Muitas vezes, alunos das camadas mais pobres carregam a experiência de viver em áreas descuidadas, enfrentando problemas da poluição dos riachos, dos lixões. Esses temas poderiam ser trazidos para a sala de aula e usar a Matemática a fim de solucionar ou levantar sugestões para alguns problemas.

Estes estudos, além de auxiliar no aperfeiçoamento dos sistemas de estatísticas sociais, fornecem aos alunos a possibilidade de discutir as questões socioambientais, utilizando-se de conhecimentos matemáticos (CARRERA DE SOUZA, 2001). Nesse sentido, a Matemática deixa de ser exclusivamente informativa de conteúdos e passa a atuar como formadora de hábitos e atitudes no sentido de conscientização da preservação do meio ambiente.

As questões ambientais proporcionam questionamentos que instigam a necessidade da Matemática, podendo tornar o seu aprendizado mais interessante, conduzindo o aluno a levantar hipóteses e analisá-las por meio dessa ferramenta.

Na busca de problemas do cotidiano relacionados com questões ambientais, fica evidente a necessidade da integração da Matemática com outras disciplinas, auxiliando no processo de tomada de decisões. Contudo, o tratamento das questões ambientais não se encerra aí, se faz necessária também a discussão de atitudes éticas envolvendo essas questões.
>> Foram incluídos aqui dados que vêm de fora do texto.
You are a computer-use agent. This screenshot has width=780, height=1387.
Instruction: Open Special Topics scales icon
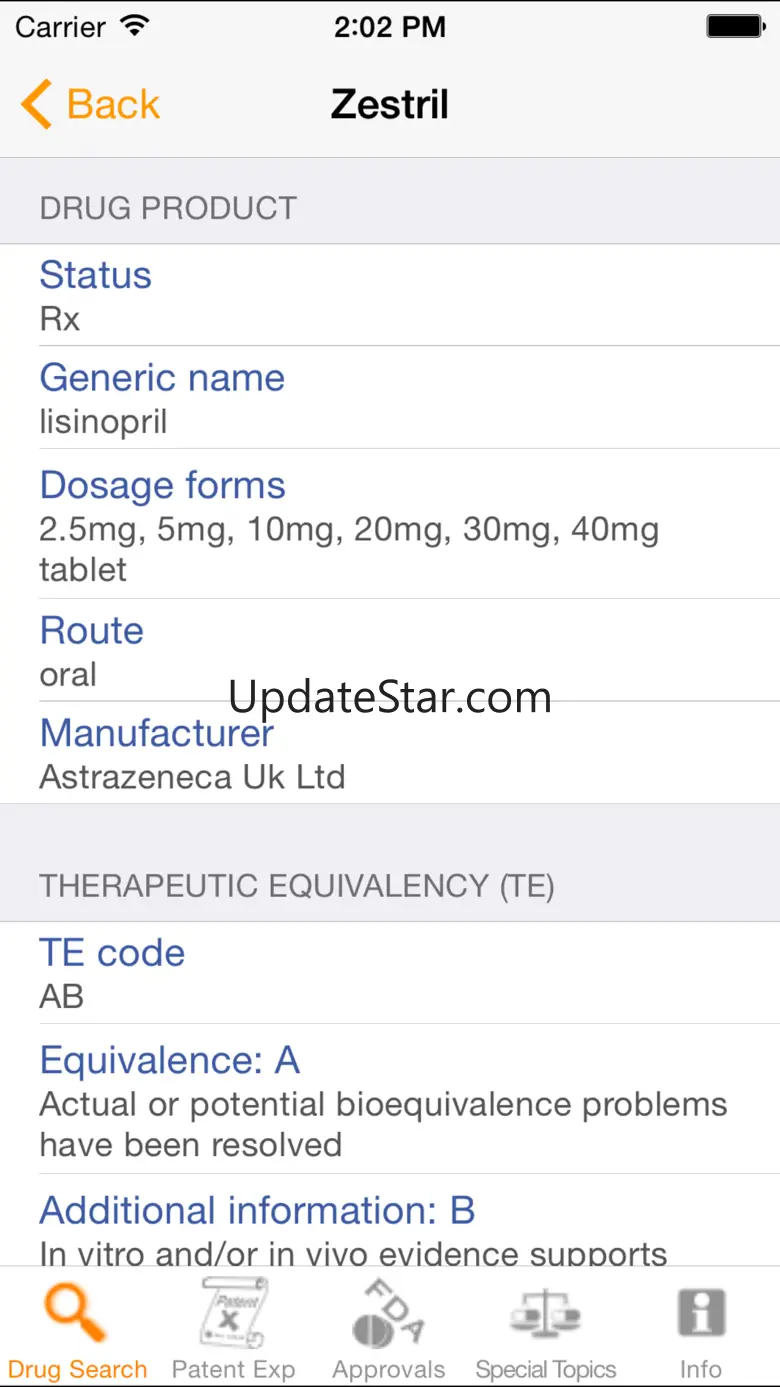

Barcelos e Noal (2000, p. 108), incomodados com a falta de integração dos professores no processo educacional, fazem a seguinte colocação:

Será que não podemos encontrar pontos de partida para a realização da Educação Ambiental também na aula de Matemática, a partir da busca criativa deste professor de Matemática e de seus alunos? Ou será que alguém, ‘especialista em Educação Ambiental’ é que vai ensinar o professor de Matemática a fazer isso?
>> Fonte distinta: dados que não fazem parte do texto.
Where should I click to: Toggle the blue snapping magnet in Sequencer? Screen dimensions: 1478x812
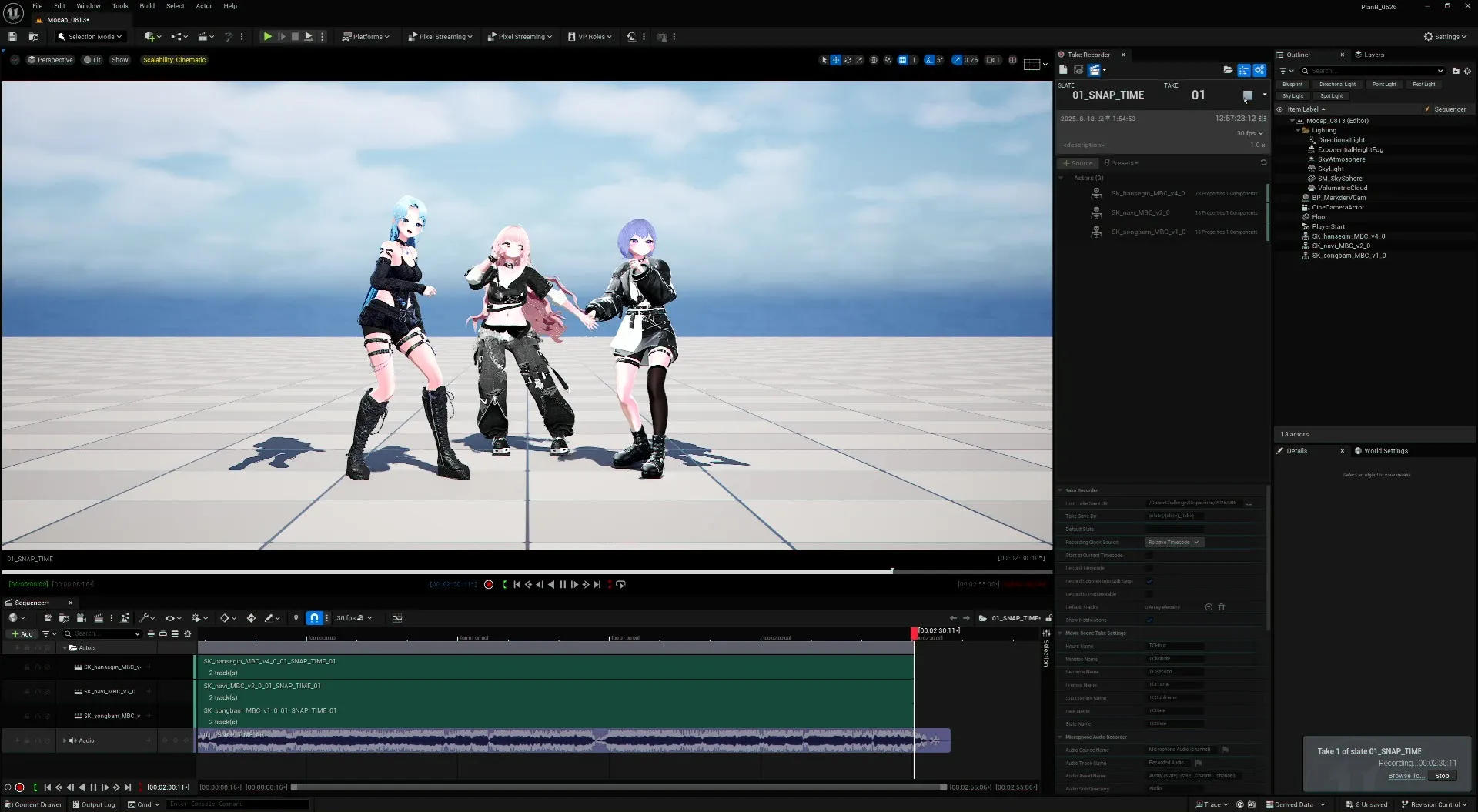tap(314, 618)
Infelizmente, as escolas enfatizam a memorização, provocando um distanciamento cada vez maior do cotidiano e do interesse do aluno, gerando, portanto, conhecimento científico desligado das questões que envolvem a realidade. É necessário desvincular o ensino baseado na transmissão de fórmulas decoradas e o aprendizado de receituários de problemas vazios e desconectados do real. As atividades escolares devem levar em conta dados obtidos na realidade sociocultural. Nesse sentido, Carrera de Souza (2001, p. 61-62) enfatiza que:

Os alunos estão cada vez mais naufragando em um mar de fórmulas prontas e regras pré-estabelecidas que, embora não possuam um significado concreto em relação à realidade deles, devem ser apreendidas e memorizadas. Esse desencanto [grifo do autor] deve-se, basicamente, à postura internalista no ensino de Matemática com um projeto de educação que através de um processo analítico e mecânico não leva em conta o dado cultural, a realidade socioeconômica e o fator histórico engedrando uma educação rica em ideologia e pobre em conhecimento.
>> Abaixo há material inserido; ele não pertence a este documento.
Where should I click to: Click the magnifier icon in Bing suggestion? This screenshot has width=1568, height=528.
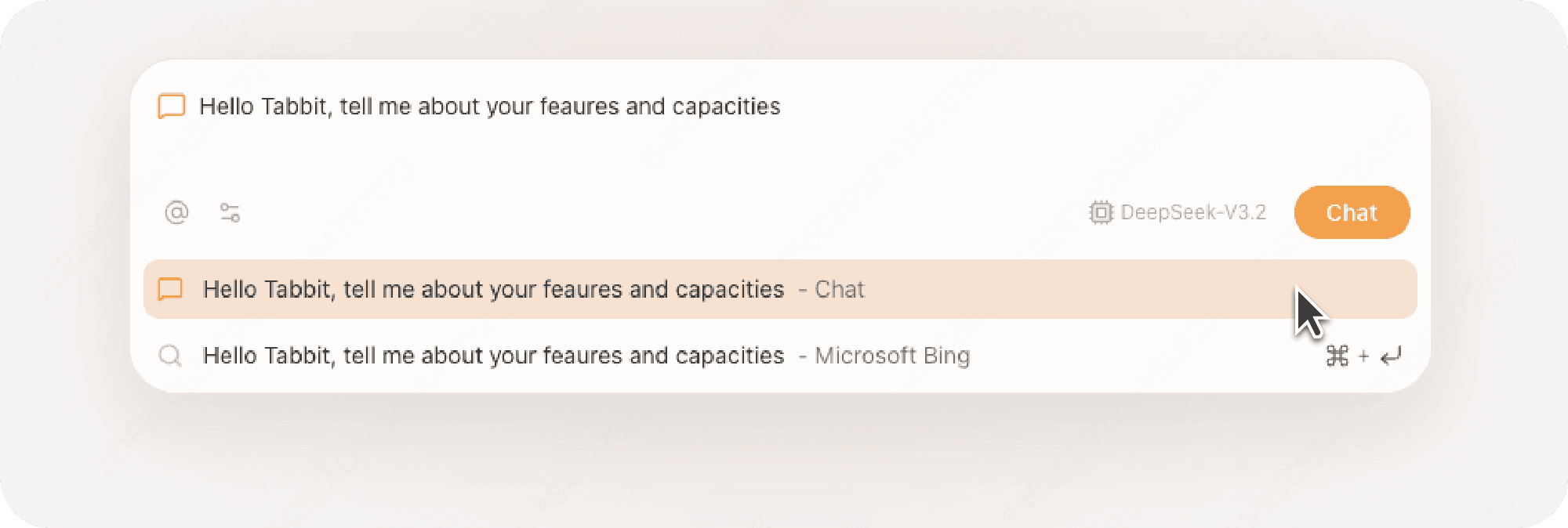pyautogui.click(x=170, y=356)
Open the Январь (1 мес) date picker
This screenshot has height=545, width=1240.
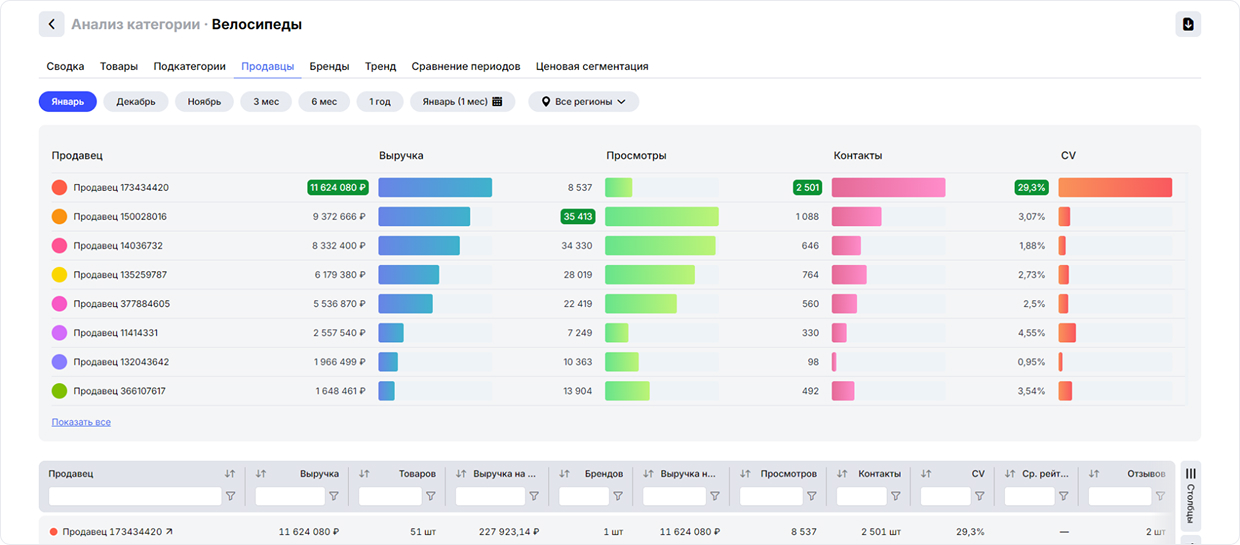462,102
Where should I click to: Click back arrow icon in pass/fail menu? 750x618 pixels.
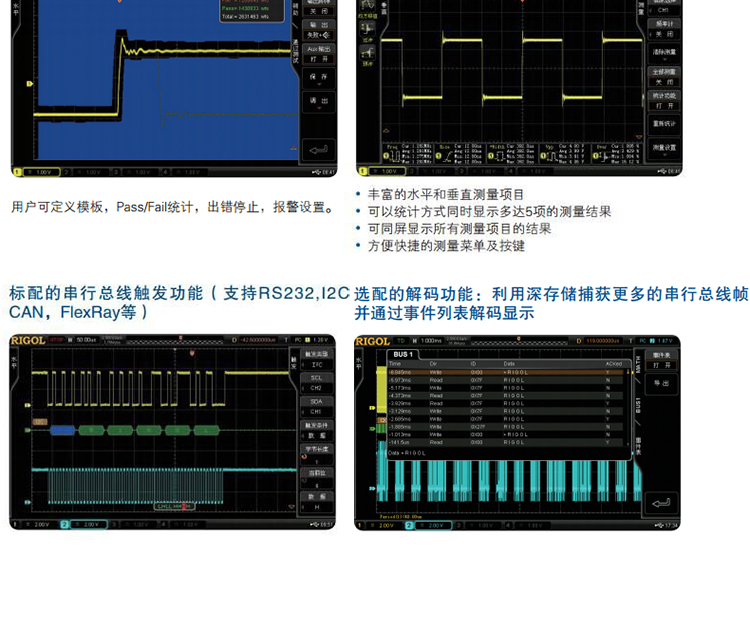pos(318,150)
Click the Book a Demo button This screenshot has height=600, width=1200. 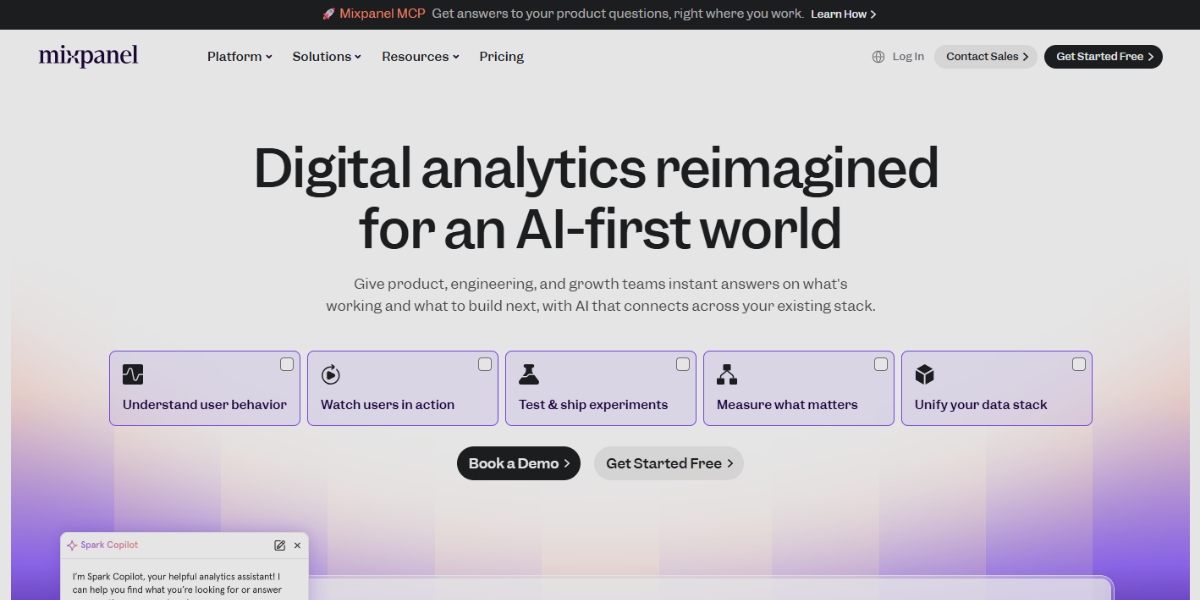pyautogui.click(x=518, y=463)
Geralmente, os alunos aprendem Matemática pela experiência dos professores, através dos problemas retirados do livro-texto, que em geral não têm relação com a sua realidade, simplesmente seguem as regras passadas pelos seus professores.

As questões ambientais são muitas vezes complexas, mas é possível tratá-las por meio de uma abordagem mais simples no Ensino Fundamental, já nos Ensinos Médio e Superior pode-se avançar em alguns conteúdos matemáticos. É interessante salientar que, ao se trabalhar com Modelagem Matemática relacionada com questões ambientais, diversos conteúdos matemáticos de vários níveis de ensino podem ser necessários, assim como outras questões poderão ser aventadas, de ordem social, política ou econômica.

A Educação Ambiental no contexto da Modelagem favorece um ensino de Matemática onde os alunos têm que coletar informações, pesquisar, levantar hipóteses, refletir sobre as suas soluções, enfim, participar e ao mesmo tempo se envolver nesse aprendizado, de tal forma a poder indagar a realidade através da Matemática. Como destaca D’Ambrósio (1990, p. 24): “Nossas responsabilidades, como educadores numa democracia, vão além de reproduzir o passado e os modelos atuais”.